**Фрагмент для чтения:**

========

Неофициальный патронаж – поскольку он остается безответственным – является как раз наихудшей формой парламентского патронажа вообще, формой, благоприятствующей посредственности, а также следствием господства консервативных чиновников, продолжение которого основано на этой системе подкупа. Однако то, что консервативная и особенно крупнокапиталистическая часть сегодняшней национал–либеральной партии при сложившихся обстоятельствах чувствует себя весьма неплохо, – не удивительно. Ведь при этом решения насчет ведомственного патронажа определяются не политиками и партиями, которые можно было бы призвать к публичной ответственности, а разного рода личными связями, начиная от очень важных отношений в студенческих корпорациях и заканчивая грубыми и тонкими формами капиталистических рекомендаций. Потому–то крупный капитализм, подозреваемый глупым невежеством наших идеологов в союзничестве с подвергаемым хуле парламентаризмом, единодушно стоит за сохранение неконтролируемого господства чиновников. И он прекрасно знает – почему.

Это такая ситуация, которую фразерство литераторов с ожесточенной яростью привыкло защищать от с отвращением литераторами отвергаемой – как «коррумпированной» и «ненемецкой» – публичной партийной ответственности за ведомственный патронаж. В действительности же патронаж вступил в борьбу против парламентаризации попросту из–за могущественных материальных интересов бенефициариев теплых местечек, а также в связи с капиталистической эксплуатацией «связей», однако «немецкий дух» здесь ни при чем. Нет ни малейших сомнений, что к изменениям вообще здесь могло бы привести лишь давление абсолютно непреложных политических обстоятельств. Разумеется, «сама собой» парламентаризация не пойдет. Более того, нет ничего более несомненного, чем противодействие ей со стороны самых мощных из мыслимых сил. Правда, во всех названных партиях наряду с малозначительными лицами, заинтересованными в патронаже, и обыкновенными парламентскими рутинерами имеются и идеологи, и весьма компетентные политики. Но при данной системе верх берут, как правило, первые. И если бы эти подачки для теплых местечек распространялись на другие партии, то этот вывод можно было бы только обобщить.

========

**Предоставленные сведения:**
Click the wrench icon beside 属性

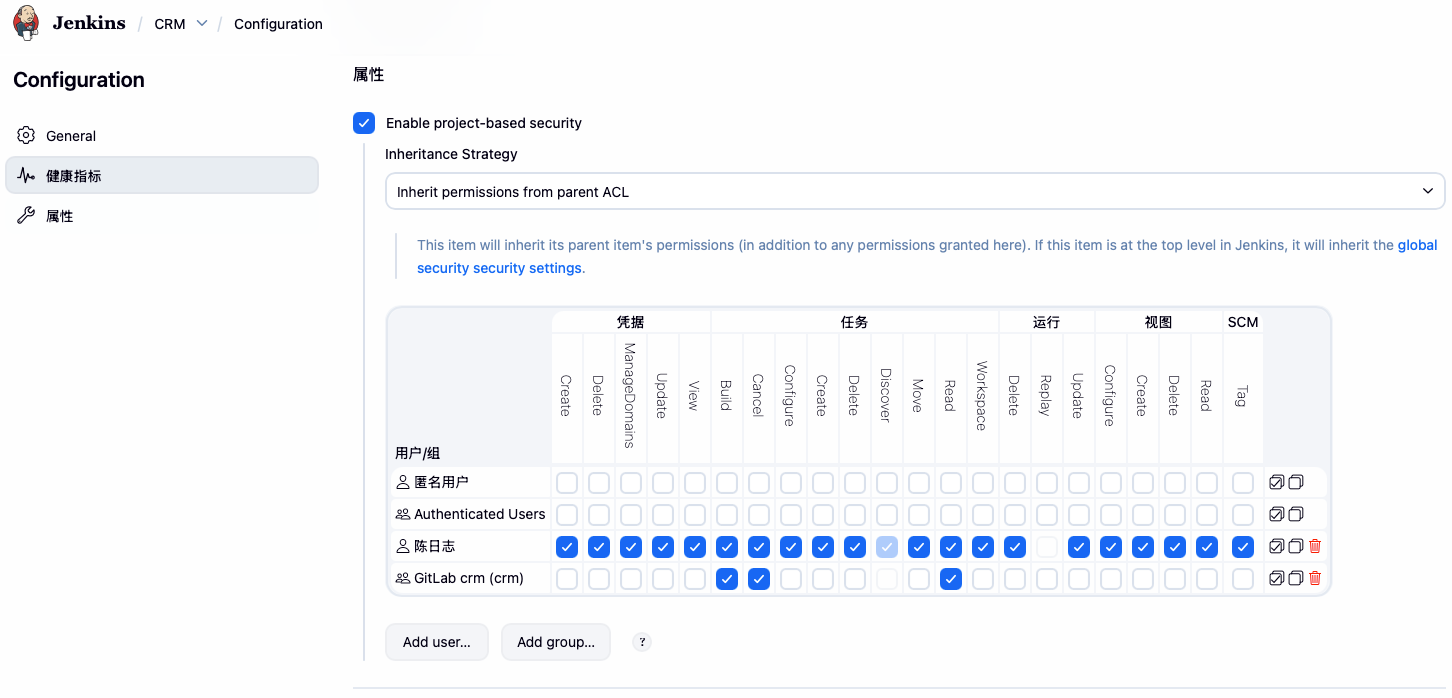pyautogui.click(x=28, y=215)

========

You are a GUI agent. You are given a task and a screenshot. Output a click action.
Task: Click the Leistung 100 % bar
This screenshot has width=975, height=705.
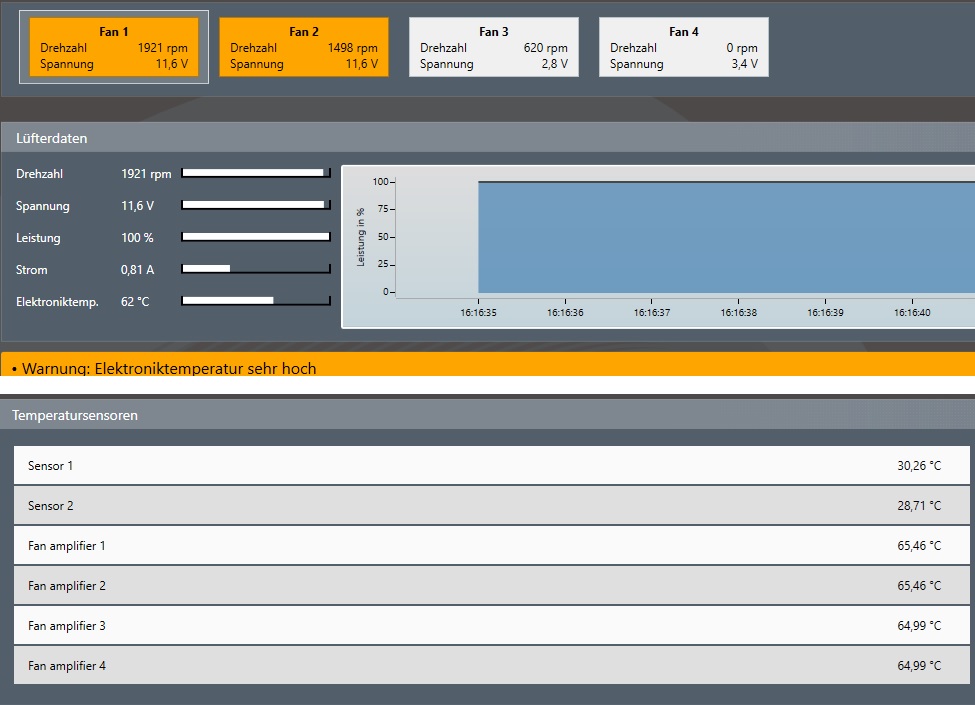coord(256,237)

========

**Задание:**
Ответьте на вопросы по фрагменту:
(а) Какой формой парламентского патронажа фрагмент называет неофициальный патронаж?
(б) Чем, согласно фрагменту, определяются решения насчет ведомственного патронажа?
(в) Кто, согласно фрагменту, при данной системе, как правило, берет верх?
Приведенные записи для выполнения работы не требуются.

**Ответ на задание:**
(а) Наихудшей формой парламентского патронажа вообще.
(б) Разного рода личными связями: от отношений в студенческих корпорациях до грубых и тонких форм капиталистических рекомендаций.
(в) Малозначительные лица, заинтересованные в патронаже, и обыкновенные парламентские рутинеры.